### [EXERCISE REQUIREMENTS]
Return the records, each one exactly as written.

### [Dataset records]
◇ ◇ ◇

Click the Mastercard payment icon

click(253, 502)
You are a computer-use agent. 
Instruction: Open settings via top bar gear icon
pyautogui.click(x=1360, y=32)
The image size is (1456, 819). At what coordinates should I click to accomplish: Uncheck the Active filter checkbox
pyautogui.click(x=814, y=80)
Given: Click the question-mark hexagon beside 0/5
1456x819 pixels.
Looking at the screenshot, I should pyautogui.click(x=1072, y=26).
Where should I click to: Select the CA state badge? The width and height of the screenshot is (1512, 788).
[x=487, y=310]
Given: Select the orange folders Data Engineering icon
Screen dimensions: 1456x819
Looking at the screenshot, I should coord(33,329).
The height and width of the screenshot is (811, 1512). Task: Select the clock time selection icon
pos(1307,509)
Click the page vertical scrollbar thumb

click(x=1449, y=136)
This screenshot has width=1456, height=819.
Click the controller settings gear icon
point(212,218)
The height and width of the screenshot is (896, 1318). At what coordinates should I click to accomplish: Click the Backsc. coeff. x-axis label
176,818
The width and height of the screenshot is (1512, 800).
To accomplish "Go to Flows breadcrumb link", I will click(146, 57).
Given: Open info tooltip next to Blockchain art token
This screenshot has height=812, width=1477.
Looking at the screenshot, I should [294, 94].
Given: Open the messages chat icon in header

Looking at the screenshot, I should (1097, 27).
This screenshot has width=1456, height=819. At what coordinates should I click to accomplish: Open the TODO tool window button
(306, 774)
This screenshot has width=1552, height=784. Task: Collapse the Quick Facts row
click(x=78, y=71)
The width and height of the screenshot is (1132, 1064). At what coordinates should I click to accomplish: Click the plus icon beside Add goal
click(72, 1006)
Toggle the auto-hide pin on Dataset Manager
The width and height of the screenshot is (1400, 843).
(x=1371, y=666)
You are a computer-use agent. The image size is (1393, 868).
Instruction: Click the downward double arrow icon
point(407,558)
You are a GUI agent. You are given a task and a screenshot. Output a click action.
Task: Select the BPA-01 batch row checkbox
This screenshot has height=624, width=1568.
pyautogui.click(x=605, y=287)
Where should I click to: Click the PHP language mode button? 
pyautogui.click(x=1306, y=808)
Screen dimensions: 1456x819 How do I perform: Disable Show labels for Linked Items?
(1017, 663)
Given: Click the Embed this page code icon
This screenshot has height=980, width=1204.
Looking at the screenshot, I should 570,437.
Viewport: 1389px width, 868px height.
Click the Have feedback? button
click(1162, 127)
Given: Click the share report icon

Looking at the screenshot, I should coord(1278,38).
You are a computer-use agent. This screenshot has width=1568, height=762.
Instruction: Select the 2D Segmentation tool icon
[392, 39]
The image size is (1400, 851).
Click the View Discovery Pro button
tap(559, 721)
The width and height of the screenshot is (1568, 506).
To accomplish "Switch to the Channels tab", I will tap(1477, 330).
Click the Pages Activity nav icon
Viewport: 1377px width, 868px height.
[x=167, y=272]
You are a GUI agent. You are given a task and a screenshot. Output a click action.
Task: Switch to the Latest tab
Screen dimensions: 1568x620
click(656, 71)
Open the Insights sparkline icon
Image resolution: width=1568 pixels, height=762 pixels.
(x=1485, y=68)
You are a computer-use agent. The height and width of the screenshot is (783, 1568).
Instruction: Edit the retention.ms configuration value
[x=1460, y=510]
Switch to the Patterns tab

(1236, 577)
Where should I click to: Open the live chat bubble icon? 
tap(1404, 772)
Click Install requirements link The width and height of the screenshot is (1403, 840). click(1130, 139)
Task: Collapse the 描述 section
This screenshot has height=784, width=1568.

◇ ◇ ◇

### [OUTPUT OF THE TASK]
Click the Mastercard payment icon

click(253, 502)
You are a computer-use agent. 
Instruction: Open settings via top bar gear icon
pyautogui.click(x=1360, y=32)
The image size is (1456, 819). At what coordinates should I click to accomplish: Uncheck the Active filter checkbox
pyautogui.click(x=814, y=80)
Given: Click the question-mark hexagon beside 0/5
1456x819 pixels.
Looking at the screenshot, I should pyautogui.click(x=1072, y=26).
Where should I click to: Select the CA state badge? The width and height of the screenshot is (1512, 788).
[x=487, y=310]
Given: Select the orange folders Data Engineering icon
Screen dimensions: 1456x819
Looking at the screenshot, I should coord(33,329).
The height and width of the screenshot is (811, 1512). Task: Select the clock time selection icon
pos(1307,509)
Click the page vertical scrollbar thumb

click(x=1449, y=136)
This screenshot has width=1456, height=819.
Click the controller settings gear icon
point(212,218)
The height and width of the screenshot is (896, 1318). At what coordinates should I click to accomplish: Click the Backsc. coeff. x-axis label
176,818
The width and height of the screenshot is (1512, 800).
To accomplish "Go to Flows breadcrumb link", I will click(146, 57).
Given: Open info tooltip next to Blockchain art token
This screenshot has height=812, width=1477.
Looking at the screenshot, I should [294, 94].
Given: Open the messages chat icon in header

Looking at the screenshot, I should (1097, 27).
This screenshot has width=1456, height=819. At what coordinates should I click to accomplish: Open the TODO tool window button
(306, 774)
This screenshot has width=1552, height=784. Task: Collapse the Quick Facts row
click(x=78, y=71)
The width and height of the screenshot is (1132, 1064). At what coordinates should I click to accomplish: Click the plus icon beside Add goal
click(72, 1006)
Toggle the auto-hide pin on Dataset Manager
The width and height of the screenshot is (1400, 843).
(x=1371, y=666)
You are a computer-use agent. The image size is (1393, 868).
Instruction: Click the downward double arrow icon
point(407,558)
You are a GUI agent. You are given a task and a screenshot. Output a click action.
Task: Select the BPA-01 batch row checkbox
This screenshot has height=624, width=1568.
pyautogui.click(x=605, y=287)
Where should I click to: Click the PHP language mode button? 
pyautogui.click(x=1306, y=808)
Screen dimensions: 1456x819 How do I perform: Disable Show labels for Linked Items?
(1017, 663)
Given: Click the Embed this page code icon
This screenshot has height=980, width=1204.
Looking at the screenshot, I should 570,437.
Viewport: 1389px width, 868px height.
Click the Have feedback? button
click(1162, 127)
Given: Click the share report icon

Looking at the screenshot, I should coord(1278,38).
You are a computer-use agent. This screenshot has width=1568, height=762.
Instruction: Select the 2D Segmentation tool icon
[392, 39]
The image size is (1400, 851).
Click the View Discovery Pro button
tap(559, 721)
The width and height of the screenshot is (1568, 506).
To accomplish "Switch to the Channels tab", I will tap(1477, 330).
Click the Pages Activity nav icon
Viewport: 1377px width, 868px height.
[x=167, y=272]
You are a GUI agent. You are given a task and a screenshot. Output a click action.
Task: Switch to the Latest tab
Screen dimensions: 1568x620
click(656, 71)
Open the Insights sparkline icon
Image resolution: width=1568 pixels, height=762 pixels.
(x=1485, y=68)
You are a computer-use agent. The height and width of the screenshot is (783, 1568).
Instruction: Edit the retention.ms configuration value
[x=1460, y=510]
Switch to the Patterns tab

(1236, 577)
Where should I click to: Open the live chat bubble icon? 
tap(1404, 772)
Click Install requirements link The width and height of the screenshot is (1403, 840). click(1130, 139)
Task: Collapse the 描述 section
This screenshot has height=784, width=1568.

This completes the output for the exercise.